• Task to carry out: Please retype every entry, keeping each one exactly as written.

• Entries provided:
┌──

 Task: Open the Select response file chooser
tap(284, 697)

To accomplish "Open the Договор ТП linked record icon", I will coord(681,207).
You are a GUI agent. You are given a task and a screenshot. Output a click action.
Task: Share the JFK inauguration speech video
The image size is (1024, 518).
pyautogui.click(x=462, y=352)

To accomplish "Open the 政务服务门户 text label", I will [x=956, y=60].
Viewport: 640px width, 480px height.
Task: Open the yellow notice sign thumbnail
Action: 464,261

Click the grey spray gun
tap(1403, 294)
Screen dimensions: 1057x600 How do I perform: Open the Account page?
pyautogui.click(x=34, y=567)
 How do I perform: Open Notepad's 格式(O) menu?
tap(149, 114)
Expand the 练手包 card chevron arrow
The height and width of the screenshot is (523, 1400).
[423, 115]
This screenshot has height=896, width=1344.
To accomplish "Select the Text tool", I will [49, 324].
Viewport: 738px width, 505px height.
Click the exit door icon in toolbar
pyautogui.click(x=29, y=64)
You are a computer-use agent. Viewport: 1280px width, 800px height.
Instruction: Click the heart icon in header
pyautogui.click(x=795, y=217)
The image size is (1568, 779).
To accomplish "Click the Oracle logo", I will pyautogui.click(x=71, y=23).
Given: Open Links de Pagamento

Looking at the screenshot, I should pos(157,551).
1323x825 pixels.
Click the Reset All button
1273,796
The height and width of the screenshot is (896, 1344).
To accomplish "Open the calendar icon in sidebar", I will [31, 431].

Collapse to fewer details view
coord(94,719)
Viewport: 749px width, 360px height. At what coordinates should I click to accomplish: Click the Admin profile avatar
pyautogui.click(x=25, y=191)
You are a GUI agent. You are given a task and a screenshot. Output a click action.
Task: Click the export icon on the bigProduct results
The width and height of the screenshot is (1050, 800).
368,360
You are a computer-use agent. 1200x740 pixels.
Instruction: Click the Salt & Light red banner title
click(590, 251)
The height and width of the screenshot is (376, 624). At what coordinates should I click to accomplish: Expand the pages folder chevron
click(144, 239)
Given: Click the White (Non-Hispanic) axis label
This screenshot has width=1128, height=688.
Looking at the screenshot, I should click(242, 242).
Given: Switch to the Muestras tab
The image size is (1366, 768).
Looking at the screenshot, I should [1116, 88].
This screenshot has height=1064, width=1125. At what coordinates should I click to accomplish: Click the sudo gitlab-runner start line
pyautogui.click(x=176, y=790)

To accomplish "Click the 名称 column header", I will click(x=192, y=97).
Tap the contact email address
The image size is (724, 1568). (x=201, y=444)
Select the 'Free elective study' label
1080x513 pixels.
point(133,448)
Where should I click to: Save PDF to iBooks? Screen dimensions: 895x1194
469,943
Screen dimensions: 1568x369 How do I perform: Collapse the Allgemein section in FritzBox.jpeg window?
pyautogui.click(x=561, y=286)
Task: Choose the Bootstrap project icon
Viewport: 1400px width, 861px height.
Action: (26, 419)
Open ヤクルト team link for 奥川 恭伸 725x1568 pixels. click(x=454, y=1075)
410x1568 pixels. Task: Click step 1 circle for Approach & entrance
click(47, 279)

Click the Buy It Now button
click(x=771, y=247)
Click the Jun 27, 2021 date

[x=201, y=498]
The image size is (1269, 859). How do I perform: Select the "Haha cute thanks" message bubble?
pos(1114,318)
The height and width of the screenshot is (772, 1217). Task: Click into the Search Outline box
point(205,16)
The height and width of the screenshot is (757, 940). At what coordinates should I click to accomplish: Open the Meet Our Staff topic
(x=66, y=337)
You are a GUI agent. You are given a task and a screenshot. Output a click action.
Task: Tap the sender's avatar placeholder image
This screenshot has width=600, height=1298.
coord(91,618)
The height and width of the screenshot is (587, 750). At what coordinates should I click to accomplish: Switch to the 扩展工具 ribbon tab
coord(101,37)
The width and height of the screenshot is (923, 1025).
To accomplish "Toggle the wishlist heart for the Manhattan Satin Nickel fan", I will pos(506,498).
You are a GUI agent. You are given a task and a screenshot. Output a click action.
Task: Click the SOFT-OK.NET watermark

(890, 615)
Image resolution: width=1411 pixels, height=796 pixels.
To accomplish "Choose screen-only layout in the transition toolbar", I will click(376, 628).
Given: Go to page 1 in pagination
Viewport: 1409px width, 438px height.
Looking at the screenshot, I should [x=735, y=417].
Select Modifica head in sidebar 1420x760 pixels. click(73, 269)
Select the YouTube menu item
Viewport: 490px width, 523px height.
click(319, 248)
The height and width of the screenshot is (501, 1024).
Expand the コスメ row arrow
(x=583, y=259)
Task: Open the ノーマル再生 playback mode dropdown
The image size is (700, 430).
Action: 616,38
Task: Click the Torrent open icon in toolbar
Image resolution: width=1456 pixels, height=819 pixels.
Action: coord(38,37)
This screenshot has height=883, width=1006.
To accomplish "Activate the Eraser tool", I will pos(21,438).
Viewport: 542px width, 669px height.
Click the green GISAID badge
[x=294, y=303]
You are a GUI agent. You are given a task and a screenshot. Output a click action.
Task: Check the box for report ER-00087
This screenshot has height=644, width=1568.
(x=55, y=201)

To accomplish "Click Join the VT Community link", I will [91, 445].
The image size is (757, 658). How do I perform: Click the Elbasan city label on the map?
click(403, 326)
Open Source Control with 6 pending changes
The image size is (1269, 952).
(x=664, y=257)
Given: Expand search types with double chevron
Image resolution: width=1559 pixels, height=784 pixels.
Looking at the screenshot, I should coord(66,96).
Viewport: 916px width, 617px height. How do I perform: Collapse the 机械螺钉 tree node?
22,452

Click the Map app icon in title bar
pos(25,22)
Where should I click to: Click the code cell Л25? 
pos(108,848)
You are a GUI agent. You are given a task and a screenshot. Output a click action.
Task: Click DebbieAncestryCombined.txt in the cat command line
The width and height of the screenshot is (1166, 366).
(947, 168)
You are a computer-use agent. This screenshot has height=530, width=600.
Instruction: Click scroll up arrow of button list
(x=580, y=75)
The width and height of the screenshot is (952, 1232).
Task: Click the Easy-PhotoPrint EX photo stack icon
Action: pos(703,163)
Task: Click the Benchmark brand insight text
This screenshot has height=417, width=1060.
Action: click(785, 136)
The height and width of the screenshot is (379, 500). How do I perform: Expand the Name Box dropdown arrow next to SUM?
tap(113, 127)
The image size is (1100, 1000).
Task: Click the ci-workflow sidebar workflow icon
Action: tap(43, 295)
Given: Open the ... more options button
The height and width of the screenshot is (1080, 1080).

└──

• Response area:
 Task: Open the Select response file chooser
tap(284, 697)

To accomplish "Open the Договор ТП linked record icon", I will coord(681,207).
You are a GUI agent. You are given a task and a screenshot. Output a click action.
Task: Share the JFK inauguration speech video
The image size is (1024, 518).
pyautogui.click(x=462, y=352)

To accomplish "Open the 政务服务门户 text label", I will [x=956, y=60].
Viewport: 640px width, 480px height.
Task: Open the yellow notice sign thumbnail
Action: 464,261

Click the grey spray gun
tap(1403, 294)
Screen dimensions: 1057x600 How do I perform: Open the Account page?
pyautogui.click(x=34, y=567)
 How do I perform: Open Notepad's 格式(O) menu?
tap(149, 114)
Expand the 练手包 card chevron arrow
The height and width of the screenshot is (523, 1400).
[423, 115]
This screenshot has height=896, width=1344.
To accomplish "Select the Text tool", I will [49, 324].
Viewport: 738px width, 505px height.
Click the exit door icon in toolbar
pyautogui.click(x=29, y=64)
You are a computer-use agent. Viewport: 1280px width, 800px height.
Instruction: Click the heart icon in header
pyautogui.click(x=795, y=217)
The image size is (1568, 779).
To accomplish "Click the Oracle logo", I will pyautogui.click(x=71, y=23).
Given: Open Links de Pagamento

Looking at the screenshot, I should pos(157,551).
1323x825 pixels.
Click the Reset All button
1273,796
The height and width of the screenshot is (896, 1344).
To accomplish "Open the calendar icon in sidebar", I will [31, 431].

Collapse to fewer details view
coord(94,719)
Viewport: 749px width, 360px height. At what coordinates should I click to accomplish: Click the Admin profile avatar
pyautogui.click(x=25, y=191)
You are a GUI agent. You are given a task and a screenshot. Output a click action.
Task: Click the export icon on the bigProduct results
The width and height of the screenshot is (1050, 800).
368,360
You are a computer-use agent. 1200x740 pixels.
Instruction: Click the Salt & Light red banner title
click(590, 251)
The height and width of the screenshot is (376, 624). At what coordinates should I click to accomplish: Expand the pages folder chevron
click(144, 239)
Given: Click the White (Non-Hispanic) axis label
This screenshot has width=1128, height=688.
Looking at the screenshot, I should click(242, 242).
Given: Switch to the Muestras tab
The image size is (1366, 768).
Looking at the screenshot, I should [1116, 88].
This screenshot has height=1064, width=1125. At what coordinates should I click to accomplish: Click the sudo gitlab-runner start line
pyautogui.click(x=176, y=790)

To accomplish "Click the 名称 column header", I will click(x=192, y=97).
Tap the contact email address
The image size is (724, 1568). (x=201, y=444)
Select the 'Free elective study' label
1080x513 pixels.
point(133,448)
Where should I click to: Save PDF to iBooks? Screen dimensions: 895x1194
469,943
Screen dimensions: 1568x369 How do I perform: Collapse the Allgemein section in FritzBox.jpeg window?
pyautogui.click(x=561, y=286)
Task: Choose the Bootstrap project icon
Viewport: 1400px width, 861px height.
Action: (26, 419)
Open ヤクルト team link for 奥川 恭伸 725x1568 pixels. click(x=454, y=1075)
410x1568 pixels. Task: Click step 1 circle for Approach & entrance
click(47, 279)

Click the Buy It Now button
click(x=771, y=247)
Click the Jun 27, 2021 date

[x=201, y=498]
The image size is (1269, 859). How do I perform: Select the "Haha cute thanks" message bubble?
pos(1114,318)
The height and width of the screenshot is (772, 1217). Task: Click into the Search Outline box
point(205,16)
The height and width of the screenshot is (757, 940). At what coordinates should I click to accomplish: Open the Meet Our Staff topic
(x=66, y=337)
You are a GUI agent. You are given a task and a screenshot. Output a click action.
Task: Tap the sender's avatar placeholder image
This screenshot has width=600, height=1298.
coord(91,618)
The height and width of the screenshot is (587, 750). At what coordinates should I click to accomplish: Switch to the 扩展工具 ribbon tab
coord(101,37)
The width and height of the screenshot is (923, 1025).
To accomplish "Toggle the wishlist heart for the Manhattan Satin Nickel fan", I will pos(506,498).
You are a GUI agent. You are given a task and a screenshot. Output a click action.
Task: Click the SOFT-OK.NET watermark

(890, 615)
Image resolution: width=1411 pixels, height=796 pixels.
To accomplish "Choose screen-only layout in the transition toolbar", I will click(376, 628).
Given: Go to page 1 in pagination
Viewport: 1409px width, 438px height.
Looking at the screenshot, I should [x=735, y=417].
Select Modifica head in sidebar 1420x760 pixels. click(73, 269)
Select the YouTube menu item
Viewport: 490px width, 523px height.
click(319, 248)
The height and width of the screenshot is (501, 1024).
Expand the コスメ row arrow
(x=583, y=259)
Task: Open the ノーマル再生 playback mode dropdown
The image size is (700, 430).
Action: 616,38
Task: Click the Torrent open icon in toolbar
Image resolution: width=1456 pixels, height=819 pixels.
Action: coord(38,37)
This screenshot has height=883, width=1006.
To accomplish "Activate the Eraser tool", I will pos(21,438).
Viewport: 542px width, 669px height.
Click the green GISAID badge
[x=294, y=303]
You are a GUI agent. You are given a task and a screenshot. Output a click action.
Task: Check the box for report ER-00087
This screenshot has height=644, width=1568.
(x=55, y=201)

To accomplish "Click Join the VT Community link", I will [91, 445].
The image size is (757, 658). How do I perform: Click the Elbasan city label on the map?
click(403, 326)
Open Source Control with 6 pending changes
The image size is (1269, 952).
(x=664, y=257)
Given: Expand search types with double chevron
Image resolution: width=1559 pixels, height=784 pixels.
Looking at the screenshot, I should coord(66,96).
Viewport: 916px width, 617px height. How do I perform: Collapse the 机械螺钉 tree node?
22,452

Click the Map app icon in title bar
pos(25,22)
Where should I click to: Click the code cell Л25? 
pos(108,848)
You are a GUI agent. You are given a task and a screenshot. Output a click action.
Task: Click DebbieAncestryCombined.txt in the cat command line
The width and height of the screenshot is (1166, 366).
(947, 168)
You are a computer-use agent. This screenshot has height=530, width=600.
Instruction: Click scroll up arrow of button list
(x=580, y=75)
The width and height of the screenshot is (952, 1232).
Task: Click the Easy-PhotoPrint EX photo stack icon
Action: pos(703,163)
Task: Click the Benchmark brand insight text
This screenshot has height=417, width=1060.
Action: click(785, 136)
The height and width of the screenshot is (379, 500). How do I perform: Expand the Name Box dropdown arrow next to SUM?
tap(113, 127)
The image size is (1100, 1000).
Task: Click the ci-workflow sidebar workflow icon
Action: tap(43, 295)
Given: Open the ... more options button
The height and width of the screenshot is (1080, 1080).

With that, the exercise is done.